During menopause, the body's stress response is already under additional strain. Lyon explains that as progesterone levels decline, the communication pathway between the brain and adrenal glands becomes less stable.
"As progesterone drops during menopause, the communication pathway between your brain and adrenal glands (the HPA axis) becomes destabilized, leaving you with a decreased ability to handle stress," she says.
The result can be heightened anxiety, poorer sleep, and worsening blood sugar control. For this reason, Lyon recommends waiting at least two hours after waking before having coffee and always drinking it alongside food.
"Always drink your coffee after you have eaten a meal," she says. "To further protect your blood sugar and soothe your nervous system, try adding healthy fats like MCT oil, cream, or high-quality nut milk to your coffee, and stick to a maximum of one cup a day before midday."

4. Using Synthetic Fragrances
Believe it or not, many common household and personal care products may expose you to hormone-disrupting chemicals.
"Many everyday personal care and household cleaning products contain synthetic fragrances that contain chemicals like phthalates and parabens," Lyon says. "These chemicals act as 'xenoestrogens,' meaning they are endocrine disruptors that artificially mimic estrogen in the body."
Because estrogen levels can fluctuate dramatically during perimenopause, added exposure to estrogen-like chemicals may make symptoms worse.
"When you are exposed to xenoestrogens, these chemicals bind to your estrogen receptors and interfere with natural hormone regulation," Lyon explains. "This added artificial estrogen load can increase inflammation, create metabolic challenges, and severely exacerbate perimenopausal symptoms like hot flushes, mood swings, and irregular bleeding."
Lyon suggests switching to fragrance-free beauty and cleaning products whenever possible.
"Swap out artificially scented candles, body washes, and household cleaners for fragrance-free alternatives," she says. "If you miss the smell, you can add a few drops of pure essential oils to unscented products."
However, she notes that even natural fragrances should be used thoughtfully, as some essential oils may still have mild effects on the endocrine system.
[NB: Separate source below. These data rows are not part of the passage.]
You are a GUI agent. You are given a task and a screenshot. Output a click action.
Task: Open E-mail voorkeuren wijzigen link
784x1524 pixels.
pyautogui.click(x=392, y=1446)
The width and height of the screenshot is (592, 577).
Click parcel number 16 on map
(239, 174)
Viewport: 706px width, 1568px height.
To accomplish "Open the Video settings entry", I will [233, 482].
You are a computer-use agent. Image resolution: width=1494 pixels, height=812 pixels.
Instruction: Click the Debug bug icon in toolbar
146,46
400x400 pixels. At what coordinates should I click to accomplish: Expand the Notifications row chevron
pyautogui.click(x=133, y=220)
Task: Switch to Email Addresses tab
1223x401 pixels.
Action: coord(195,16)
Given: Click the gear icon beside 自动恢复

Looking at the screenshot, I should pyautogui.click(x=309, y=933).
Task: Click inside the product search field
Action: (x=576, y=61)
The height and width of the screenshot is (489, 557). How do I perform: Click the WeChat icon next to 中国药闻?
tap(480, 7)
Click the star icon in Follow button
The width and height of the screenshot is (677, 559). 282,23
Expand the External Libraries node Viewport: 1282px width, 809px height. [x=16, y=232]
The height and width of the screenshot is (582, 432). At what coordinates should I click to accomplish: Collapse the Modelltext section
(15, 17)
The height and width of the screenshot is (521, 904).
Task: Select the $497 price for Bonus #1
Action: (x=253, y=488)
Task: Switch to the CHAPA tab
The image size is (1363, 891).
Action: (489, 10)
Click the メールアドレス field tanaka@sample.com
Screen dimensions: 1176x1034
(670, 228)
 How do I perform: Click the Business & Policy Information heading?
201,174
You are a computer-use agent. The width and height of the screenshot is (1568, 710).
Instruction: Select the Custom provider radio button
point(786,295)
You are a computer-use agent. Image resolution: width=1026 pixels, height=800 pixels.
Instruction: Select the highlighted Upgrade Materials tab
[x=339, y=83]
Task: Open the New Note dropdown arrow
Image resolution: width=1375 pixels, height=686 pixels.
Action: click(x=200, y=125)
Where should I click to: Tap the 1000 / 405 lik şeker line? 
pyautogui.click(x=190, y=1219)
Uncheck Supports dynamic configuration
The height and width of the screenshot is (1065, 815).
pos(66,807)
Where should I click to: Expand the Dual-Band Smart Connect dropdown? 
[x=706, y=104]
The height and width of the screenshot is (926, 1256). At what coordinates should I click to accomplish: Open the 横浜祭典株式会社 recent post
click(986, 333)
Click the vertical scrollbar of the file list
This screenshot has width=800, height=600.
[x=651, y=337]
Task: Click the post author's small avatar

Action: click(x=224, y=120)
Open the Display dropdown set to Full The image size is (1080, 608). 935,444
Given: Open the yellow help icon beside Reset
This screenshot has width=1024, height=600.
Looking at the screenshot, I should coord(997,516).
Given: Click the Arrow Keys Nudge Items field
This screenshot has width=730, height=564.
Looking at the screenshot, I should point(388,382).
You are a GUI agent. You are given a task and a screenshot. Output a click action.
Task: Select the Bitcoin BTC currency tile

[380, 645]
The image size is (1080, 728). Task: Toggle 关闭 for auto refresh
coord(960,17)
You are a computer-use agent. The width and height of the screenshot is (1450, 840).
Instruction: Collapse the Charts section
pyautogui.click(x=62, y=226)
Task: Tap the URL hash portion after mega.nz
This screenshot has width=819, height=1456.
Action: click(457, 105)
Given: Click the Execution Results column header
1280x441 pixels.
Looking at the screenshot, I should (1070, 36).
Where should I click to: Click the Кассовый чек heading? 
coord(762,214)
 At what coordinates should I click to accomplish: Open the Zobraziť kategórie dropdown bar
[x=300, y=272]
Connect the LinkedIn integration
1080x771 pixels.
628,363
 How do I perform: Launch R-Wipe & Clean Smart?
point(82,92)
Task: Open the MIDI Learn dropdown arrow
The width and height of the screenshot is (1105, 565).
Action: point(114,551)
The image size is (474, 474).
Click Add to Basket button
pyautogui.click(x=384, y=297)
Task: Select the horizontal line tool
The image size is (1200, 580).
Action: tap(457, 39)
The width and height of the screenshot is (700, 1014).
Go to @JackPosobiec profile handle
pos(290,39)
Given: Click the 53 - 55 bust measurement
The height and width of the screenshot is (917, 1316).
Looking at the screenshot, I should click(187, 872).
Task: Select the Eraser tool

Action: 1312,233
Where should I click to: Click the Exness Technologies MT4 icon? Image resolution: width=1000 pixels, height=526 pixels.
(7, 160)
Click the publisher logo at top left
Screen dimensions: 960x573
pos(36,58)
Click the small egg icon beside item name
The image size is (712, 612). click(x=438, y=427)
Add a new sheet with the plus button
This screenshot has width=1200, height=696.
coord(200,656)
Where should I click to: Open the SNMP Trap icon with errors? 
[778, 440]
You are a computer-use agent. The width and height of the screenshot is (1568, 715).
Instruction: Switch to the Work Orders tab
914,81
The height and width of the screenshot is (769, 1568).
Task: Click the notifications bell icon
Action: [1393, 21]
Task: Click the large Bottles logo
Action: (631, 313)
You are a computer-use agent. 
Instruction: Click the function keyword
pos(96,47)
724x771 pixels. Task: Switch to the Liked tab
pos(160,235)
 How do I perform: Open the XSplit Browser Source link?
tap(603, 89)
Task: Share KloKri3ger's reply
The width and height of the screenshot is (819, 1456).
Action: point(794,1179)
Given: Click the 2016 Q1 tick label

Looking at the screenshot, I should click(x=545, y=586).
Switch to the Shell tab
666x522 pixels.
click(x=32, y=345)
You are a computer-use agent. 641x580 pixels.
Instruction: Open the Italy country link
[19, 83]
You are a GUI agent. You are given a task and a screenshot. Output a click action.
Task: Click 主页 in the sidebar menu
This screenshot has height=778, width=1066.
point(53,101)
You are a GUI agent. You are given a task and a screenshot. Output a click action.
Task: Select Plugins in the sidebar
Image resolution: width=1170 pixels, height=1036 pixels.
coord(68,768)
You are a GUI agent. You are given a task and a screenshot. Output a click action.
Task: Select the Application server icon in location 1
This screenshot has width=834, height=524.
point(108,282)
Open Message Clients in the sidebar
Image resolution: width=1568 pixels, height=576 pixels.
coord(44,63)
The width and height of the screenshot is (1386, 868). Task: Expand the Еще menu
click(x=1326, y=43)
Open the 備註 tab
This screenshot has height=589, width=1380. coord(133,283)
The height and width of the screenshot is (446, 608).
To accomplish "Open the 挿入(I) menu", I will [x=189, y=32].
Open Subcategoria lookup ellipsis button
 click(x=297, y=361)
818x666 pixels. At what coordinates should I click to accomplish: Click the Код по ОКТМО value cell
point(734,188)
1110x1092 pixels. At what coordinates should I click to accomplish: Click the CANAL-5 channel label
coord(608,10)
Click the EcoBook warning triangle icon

Ultimately, while menopause is a natural life stage, daily habits can influence how smoothly the transition unfolds. According to Lyon, reducing alcohol intake, prioritizing protein-rich breakfasts, delaying caffeine until after eating, and minimizing exposure to synthetic fragrances may help support hormone balance and ease common menopausal symptoms. Small changes may not eliminate hormonal fluctuations, but they can help create a healthier environment for your body to adapt to them.